In his discussion of how ancient books were transmitted and "published," G. shows that Christian writings were disseminated very rapidly and over a wide geographical area. This does not presuppose a Christian "publishing house" in the contemporary sense of the term; the closest thing to this seems to be Origen's private scriptorium in Alexandria. But there exists plenty of evidence that churches shared copies of their documents, and that collections of Christian writings were in circulation at very early dates (e.g., the collection of the letters of Dionysius of Corinth already during his own lifetime, ca. 170).

The recurrent concern that texts might be adulterated (e.g., Rev. 22:18-19; cf. Eus. HE 5.20.2) testifies to a scholarly interest on the part of Christian writers. This interest in studying texts is confirmed by the proliferation not only of copies of early Christian writings texts but also their vernacular translations for use in the more remote sectors of the provinces. The practice of keeping stenographic records of church councils reinforced a strong Christian orientation toward the written word. Christians' reliance on sacred scriptural texts was the most significant factor in giving Christianity the external appearance rather of a philosophical movement than a religious cult.

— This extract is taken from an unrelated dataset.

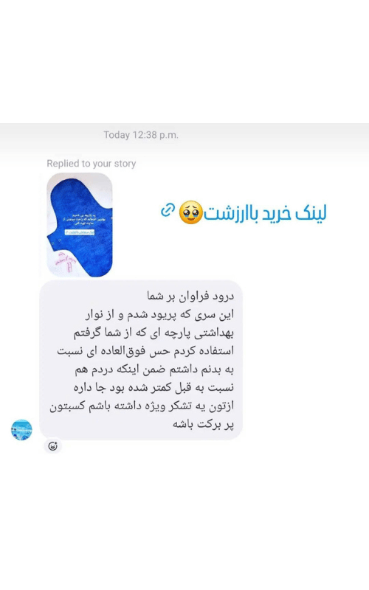Screen dimensions: 369x590
Task: Click the 'Replied to your story' label
Action: point(91,164)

The broad distribution of Christian books at an early date and their collection by even small local communities naturally led to the establishment of larger libraries in Christian centers such as Alexandria, Caesarea, and Rome. Even smaller churches had sizeable congregational libraries by the beginning of the fourth century. Diocletian's edict ordering the confiscation and burning of Christian books attests that they were seen as vital to the continued viability of Christian communities.

In his extensive discussion of libraries in antiquity, G. shows that early Christian libraries were relatively unique in their type of holdings. These church libraries "consisted primarily of religious texts used for religious purposes, a phenomenon closely paralleled in the Greco-Roman world only by Judaism." (196f) Yet, even from the late second century, Christian libraries included texts from classical pagan authors, and became the medium through which these classical texts were collected and preserved. (202)

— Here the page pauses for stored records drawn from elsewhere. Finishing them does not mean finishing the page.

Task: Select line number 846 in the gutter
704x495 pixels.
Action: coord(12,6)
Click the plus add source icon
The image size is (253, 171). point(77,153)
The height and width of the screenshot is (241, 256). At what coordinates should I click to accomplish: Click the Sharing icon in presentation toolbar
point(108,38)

In his final chapter on "the Uses of Early Christian Books," G. covers the gamut from public reading of the texts in communal worship, to private reading, to bibliomancy and other magical uses. His surprisingly unsupported claim that the public reading of texts like acta martyrii "was never confused with the reading of scripture" (218) is the exception that proves the rule to his careful and sequential analysis of the evidence. True, some may rather employ a "hermeneutic of suspicion" in analyzing the evidence of private ownership and reading of Christian texts, seeing in it a stronger aristocratic bias than does G. (e.g., 233). But such minor flaws as these do not overshadow the truly ground-breaking nature of G.'s contribution to the history of early Christian literature precisely as texts produced by Christians and for Christian use.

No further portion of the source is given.